# Erotica -Is there a solution/compromise



## tjohnson (Mar 10, 2010)

I would like to have a sharing session if there are any men out there who have found ways to get their wives to participate or at the very least be more OK with it. 

I would humbly ask the anti-porn ladies to refrain comments unless they feel they can add to the nature and productivity of my thread. I am not asking to agree just refrain from commenting on this post and to keep these types of comments on a more appropriate thread. 

Let me say my flavor for erotica is simply that which showcases the female beauty rather than that which contains actual sex. I limit this out or respect for my wife as the latter I believe is more offensive for me to view (in her eyes anyway) 

Before we were married we agreed that I would need to supplement our sex with my solo time as her libo was always lower than mine and has in fact deteriorated. She has no problem with me watching risqué shows on late night tv for visual stimuli however, this is not steady source of material for practical purposes but, computer based/nudity is objectionable to her.


----------



## Grayson (Oct 28, 2010)

Hmmm...is she able to explain where her disconnect between televised nudity and online nudity begins/comes from? What her thought processes (or gut response, as the case may be) are to similar content being distributed via different media? Is it the potential for interaction with someone at the other end of the online connection that makes the difference for her?
_Posted via Mobile Device_


----------



## tjohnson (Mar 10, 2010)

I only view pics/videos. Never interactive. Many times my tv stuff is perhaps more tame to her. 

I think at the bottom of it all is her not feeling threatened/jealous that she won't "measure up". The truth is i am attracted to her but, like the visual. I think it is a guy visual/variety thing.


----------



## richie33 (Jul 20, 2012)

My wife has said something very similar. Along the lines about images on the computer / smartphone.
_Posted via Mobile Device_


----------



## Maricha75 (May 8, 2012)

Forgive me, if this is in your back story somewhere... would she object to boudoir photos? Or, specifically, photos/videos you record of her, or together? Would that be something that would satisfy your need for "more", but at the same time, keeps focus on her?


----------



## Grayson (Oct 28, 2010)

tjohnson said:


> I only view pics/videos. Never interactive.

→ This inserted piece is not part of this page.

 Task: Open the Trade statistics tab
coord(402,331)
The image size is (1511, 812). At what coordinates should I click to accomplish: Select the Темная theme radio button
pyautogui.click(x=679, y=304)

Oh, I figured as much from what you said initially. I was just wondering if the mere remote potential that you could drift towards anything interactive might contribute to her "line in the sand."



> Many times my tv stuff is perhaps more tame to her.
> 
> I think at the bottom of it all is her not feeling threatened/jealous that she won't "measure up". The truth is i am attracted to her but, like the visual. I think it is a guy visual/variety thing.


If the content is (essentially) the same, I'd politely explain (and, if she's willing to see, show her) that only the delivery method is different; that what she finds acceptable for you to access via TV is simply coming through a different method of delivery. Explain your side, let her explain her side and, ideally, reach a mutually satisfactory agreement.
_Posted via Mobile Device_


----------



## anja (Mar 12, 2013)

Might I respectfully offer a female opinion?

She *may* find TV more tolerable because you're not seeking it out actively. You are passively watching, not in control over what is being streamed. Vs. computer based same material, you are actively and conciously, with purpose, choosing your stimuli, which could be offending her for any number of reasons.
It may not make sense to you. I do not share this point of view but if I did, I could see myself "reason" like that.
_Posted via Mobile Device_


----------



## Caribbean Man (Jun 3, 2012)

tjohnson said:


> *Let me say my flavor for erotica is simply that which showcases the female beauty rather than that which contains actual sex.* I limit this out or respect for my wife as the latter I believe is more offensive for me to view (in her eyes anyway)



I too, prefer erotica that showcases female beauty , but I don't really like hardcore erotica.
My wife also has the same taste, and she's not LD so I guess both she and I are on the same page.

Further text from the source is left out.